Bug #85132 Performance regression with FusionIO between 5.6.16 and 5.6.34
Submitted: 22 Feb 2017 17:59 Modified: 27 Aug 2018 12:00
Reporter: Geoff Montee Email Updates:
Status: Can't repeat Impact on me:
None 
Category:MySQL Server: InnoDB storage engine Severity:S3 (Non-critical)
Version:5.6.34 OS:Any
Assigned to: CPU Architecture:Any
Tags: fusionio, innodb, regression, sysbench

[22 Feb 2017 17:59] Geoff Montee
Description:
A user is seeing a performance regression between 5.6.16 and 5.6.34 on a server with the following specifications:

Intel(R) Xeon(R) CPU E5-2680 v3 @ 2.50GHz
256GB RAM
FusionIO drive (partition mounted as type xfs (rw,nodev,noatime,nodiratime,inode64,no barrier))
CentOS 6.6/6.7

The performance regression between the two versions seems to be larger when using a smaller value for innodb_buffer_pool_size--possibly related to more disk access.

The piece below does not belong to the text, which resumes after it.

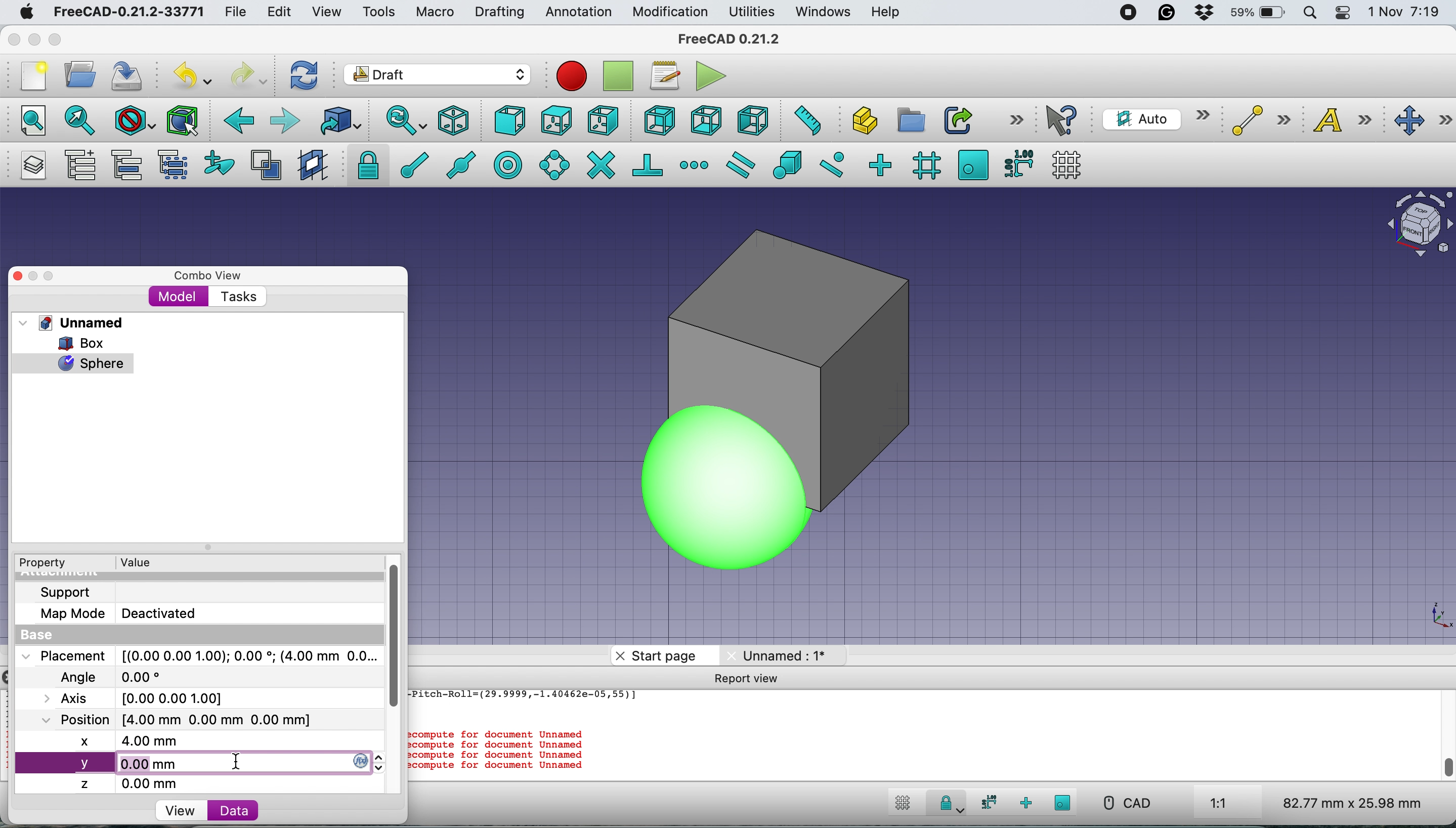 The image size is (1456, 828). I want to click on sync view, so click(399, 122).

When tested with sysbench 0.5, the user saw the following performance differences:

8 threads = 1.12% reduction in TPS
16 threads = 1.71% reduction in TPS
32 threads = 2.19% reduction in TPS
64 threads = 14.38% reduction in TPS
128 threads = 34.59% reduction in TPS

This regression does not seem to affect servers not using FusionIO.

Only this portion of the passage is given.